* **PROBLEM DETAILS**: Take the line holding "Instruction: Click the 60.00" as the first line of the answer and the last line of the listing as its end; retype everything between exactly.
═══
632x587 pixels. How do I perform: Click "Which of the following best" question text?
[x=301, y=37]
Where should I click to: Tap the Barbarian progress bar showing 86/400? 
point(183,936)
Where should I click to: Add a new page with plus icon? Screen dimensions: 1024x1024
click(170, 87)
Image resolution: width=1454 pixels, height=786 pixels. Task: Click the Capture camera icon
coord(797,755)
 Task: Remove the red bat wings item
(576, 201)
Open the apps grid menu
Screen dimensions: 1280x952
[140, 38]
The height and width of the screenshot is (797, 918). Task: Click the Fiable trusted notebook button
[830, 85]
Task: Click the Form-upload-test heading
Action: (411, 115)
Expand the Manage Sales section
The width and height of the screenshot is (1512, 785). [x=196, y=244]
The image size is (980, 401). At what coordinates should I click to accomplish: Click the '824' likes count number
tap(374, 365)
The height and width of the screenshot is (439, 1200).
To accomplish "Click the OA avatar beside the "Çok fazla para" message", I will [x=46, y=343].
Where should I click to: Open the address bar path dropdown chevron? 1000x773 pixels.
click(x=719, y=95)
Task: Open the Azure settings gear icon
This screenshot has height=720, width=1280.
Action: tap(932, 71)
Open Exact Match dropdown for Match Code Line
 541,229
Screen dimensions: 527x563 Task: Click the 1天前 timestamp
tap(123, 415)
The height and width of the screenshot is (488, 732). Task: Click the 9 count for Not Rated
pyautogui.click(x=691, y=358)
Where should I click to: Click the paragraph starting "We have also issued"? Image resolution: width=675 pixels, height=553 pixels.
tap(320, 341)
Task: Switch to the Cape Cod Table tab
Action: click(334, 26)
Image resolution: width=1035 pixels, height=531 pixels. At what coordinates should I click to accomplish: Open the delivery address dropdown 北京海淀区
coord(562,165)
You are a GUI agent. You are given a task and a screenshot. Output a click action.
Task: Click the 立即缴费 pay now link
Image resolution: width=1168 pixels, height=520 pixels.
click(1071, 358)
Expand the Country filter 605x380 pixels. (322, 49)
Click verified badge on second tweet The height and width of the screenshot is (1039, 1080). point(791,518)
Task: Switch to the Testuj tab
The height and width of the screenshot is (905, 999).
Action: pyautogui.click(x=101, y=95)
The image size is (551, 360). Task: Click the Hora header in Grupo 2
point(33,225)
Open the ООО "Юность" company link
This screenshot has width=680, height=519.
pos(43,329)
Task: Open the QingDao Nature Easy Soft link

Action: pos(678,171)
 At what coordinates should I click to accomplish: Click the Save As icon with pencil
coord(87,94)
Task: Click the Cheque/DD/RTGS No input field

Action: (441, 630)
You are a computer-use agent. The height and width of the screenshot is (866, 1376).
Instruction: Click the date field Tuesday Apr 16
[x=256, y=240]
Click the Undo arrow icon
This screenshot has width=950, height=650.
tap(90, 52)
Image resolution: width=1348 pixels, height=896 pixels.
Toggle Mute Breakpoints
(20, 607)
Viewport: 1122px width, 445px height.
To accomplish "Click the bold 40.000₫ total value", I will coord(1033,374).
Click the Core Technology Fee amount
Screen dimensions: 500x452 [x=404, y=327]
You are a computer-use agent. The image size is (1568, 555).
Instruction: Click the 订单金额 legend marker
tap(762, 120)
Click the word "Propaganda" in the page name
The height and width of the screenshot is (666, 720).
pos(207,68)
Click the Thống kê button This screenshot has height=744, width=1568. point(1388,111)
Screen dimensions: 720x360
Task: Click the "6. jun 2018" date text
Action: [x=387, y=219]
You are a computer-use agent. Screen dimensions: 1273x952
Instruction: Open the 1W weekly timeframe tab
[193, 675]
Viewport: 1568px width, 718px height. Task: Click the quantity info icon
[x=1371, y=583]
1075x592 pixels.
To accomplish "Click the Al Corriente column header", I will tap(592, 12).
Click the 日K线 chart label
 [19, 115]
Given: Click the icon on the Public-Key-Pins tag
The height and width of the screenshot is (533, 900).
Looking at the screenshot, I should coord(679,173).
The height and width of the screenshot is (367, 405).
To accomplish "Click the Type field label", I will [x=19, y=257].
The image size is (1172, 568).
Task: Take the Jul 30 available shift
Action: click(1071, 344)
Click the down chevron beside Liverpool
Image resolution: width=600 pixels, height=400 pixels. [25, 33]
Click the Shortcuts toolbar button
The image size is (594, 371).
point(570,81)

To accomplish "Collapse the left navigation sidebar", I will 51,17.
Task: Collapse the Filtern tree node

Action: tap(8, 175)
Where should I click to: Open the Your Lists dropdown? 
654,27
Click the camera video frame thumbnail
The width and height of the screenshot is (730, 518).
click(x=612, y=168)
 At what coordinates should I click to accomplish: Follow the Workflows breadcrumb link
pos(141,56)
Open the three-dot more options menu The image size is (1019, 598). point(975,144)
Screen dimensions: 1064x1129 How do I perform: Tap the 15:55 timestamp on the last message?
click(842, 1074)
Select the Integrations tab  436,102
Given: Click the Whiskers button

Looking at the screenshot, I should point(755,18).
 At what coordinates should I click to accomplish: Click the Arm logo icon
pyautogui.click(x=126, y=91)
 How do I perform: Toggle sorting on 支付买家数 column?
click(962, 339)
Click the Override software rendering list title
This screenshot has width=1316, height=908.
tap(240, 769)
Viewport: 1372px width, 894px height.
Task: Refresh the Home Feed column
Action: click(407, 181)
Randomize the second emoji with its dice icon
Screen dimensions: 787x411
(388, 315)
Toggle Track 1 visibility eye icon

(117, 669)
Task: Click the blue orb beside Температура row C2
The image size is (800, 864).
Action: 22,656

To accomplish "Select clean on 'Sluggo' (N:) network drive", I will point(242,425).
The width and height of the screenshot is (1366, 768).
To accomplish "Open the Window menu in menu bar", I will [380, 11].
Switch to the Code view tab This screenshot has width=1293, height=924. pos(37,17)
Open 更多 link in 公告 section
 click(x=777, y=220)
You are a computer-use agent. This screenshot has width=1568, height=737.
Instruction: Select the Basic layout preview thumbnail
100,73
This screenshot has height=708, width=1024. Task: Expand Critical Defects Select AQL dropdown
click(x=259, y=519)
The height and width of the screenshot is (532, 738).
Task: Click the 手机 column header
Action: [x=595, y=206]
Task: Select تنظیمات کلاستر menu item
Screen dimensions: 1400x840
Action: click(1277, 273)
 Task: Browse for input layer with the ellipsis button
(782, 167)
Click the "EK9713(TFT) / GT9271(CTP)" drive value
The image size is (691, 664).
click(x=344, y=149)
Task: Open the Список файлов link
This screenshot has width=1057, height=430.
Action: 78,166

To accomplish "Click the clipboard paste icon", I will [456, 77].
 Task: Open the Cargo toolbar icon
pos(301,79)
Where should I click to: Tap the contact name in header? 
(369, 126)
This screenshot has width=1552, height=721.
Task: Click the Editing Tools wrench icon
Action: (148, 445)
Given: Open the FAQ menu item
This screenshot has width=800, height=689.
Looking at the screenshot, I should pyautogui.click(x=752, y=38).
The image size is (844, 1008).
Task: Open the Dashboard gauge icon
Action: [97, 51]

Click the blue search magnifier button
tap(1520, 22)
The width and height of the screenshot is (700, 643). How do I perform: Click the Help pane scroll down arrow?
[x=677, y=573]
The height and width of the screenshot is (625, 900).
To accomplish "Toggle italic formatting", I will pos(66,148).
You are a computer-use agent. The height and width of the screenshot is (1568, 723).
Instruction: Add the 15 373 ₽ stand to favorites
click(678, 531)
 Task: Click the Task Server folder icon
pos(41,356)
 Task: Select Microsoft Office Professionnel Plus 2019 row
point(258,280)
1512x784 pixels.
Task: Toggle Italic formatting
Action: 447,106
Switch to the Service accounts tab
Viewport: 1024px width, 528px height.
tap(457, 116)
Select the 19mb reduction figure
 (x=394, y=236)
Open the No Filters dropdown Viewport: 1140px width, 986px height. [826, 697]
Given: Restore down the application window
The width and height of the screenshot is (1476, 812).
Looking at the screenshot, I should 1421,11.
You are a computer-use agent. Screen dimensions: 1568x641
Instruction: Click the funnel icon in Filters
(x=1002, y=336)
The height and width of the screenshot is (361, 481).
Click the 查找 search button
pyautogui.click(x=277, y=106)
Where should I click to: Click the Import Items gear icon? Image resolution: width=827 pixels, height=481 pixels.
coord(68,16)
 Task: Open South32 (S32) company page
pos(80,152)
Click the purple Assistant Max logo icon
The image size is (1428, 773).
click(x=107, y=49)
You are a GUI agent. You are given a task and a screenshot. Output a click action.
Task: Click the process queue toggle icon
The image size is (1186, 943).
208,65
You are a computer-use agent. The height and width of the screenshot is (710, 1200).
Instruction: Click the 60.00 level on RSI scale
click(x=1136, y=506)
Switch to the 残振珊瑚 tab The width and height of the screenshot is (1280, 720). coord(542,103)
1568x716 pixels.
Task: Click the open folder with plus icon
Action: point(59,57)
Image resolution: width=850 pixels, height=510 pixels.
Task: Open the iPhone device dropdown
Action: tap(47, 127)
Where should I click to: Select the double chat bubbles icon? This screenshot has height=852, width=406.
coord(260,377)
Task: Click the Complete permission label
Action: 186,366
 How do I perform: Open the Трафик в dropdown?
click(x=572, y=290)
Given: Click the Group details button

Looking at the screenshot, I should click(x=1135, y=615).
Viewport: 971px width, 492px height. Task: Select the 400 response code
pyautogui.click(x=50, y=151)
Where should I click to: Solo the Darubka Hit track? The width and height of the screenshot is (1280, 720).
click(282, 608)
═══
* **REPLY TO THE EXERCISE**:
Instruction: Click the 60.00 level on RSI scale
click(x=1136, y=506)
Switch to the 残振珊瑚 tab The width and height of the screenshot is (1280, 720). coord(542,103)
1568x716 pixels.
Task: Click the open folder with plus icon
Action: point(59,57)
Image resolution: width=850 pixels, height=510 pixels.
Task: Open the iPhone device dropdown
Action: tap(47, 127)
Where should I click to: Select the double chat bubbles icon? This screenshot has height=852, width=406.
coord(260,377)
Task: Click the Complete permission label
Action: 186,366
 How do I perform: Open the Трафик в dropdown?
click(x=572, y=290)
Given: Click the Group details button

Looking at the screenshot, I should click(x=1135, y=615).
Viewport: 971px width, 492px height. Task: Select the 400 response code
pyautogui.click(x=50, y=151)
Where should I click to: Solo the Darubka Hit track? The width and height of the screenshot is (1280, 720).
click(282, 608)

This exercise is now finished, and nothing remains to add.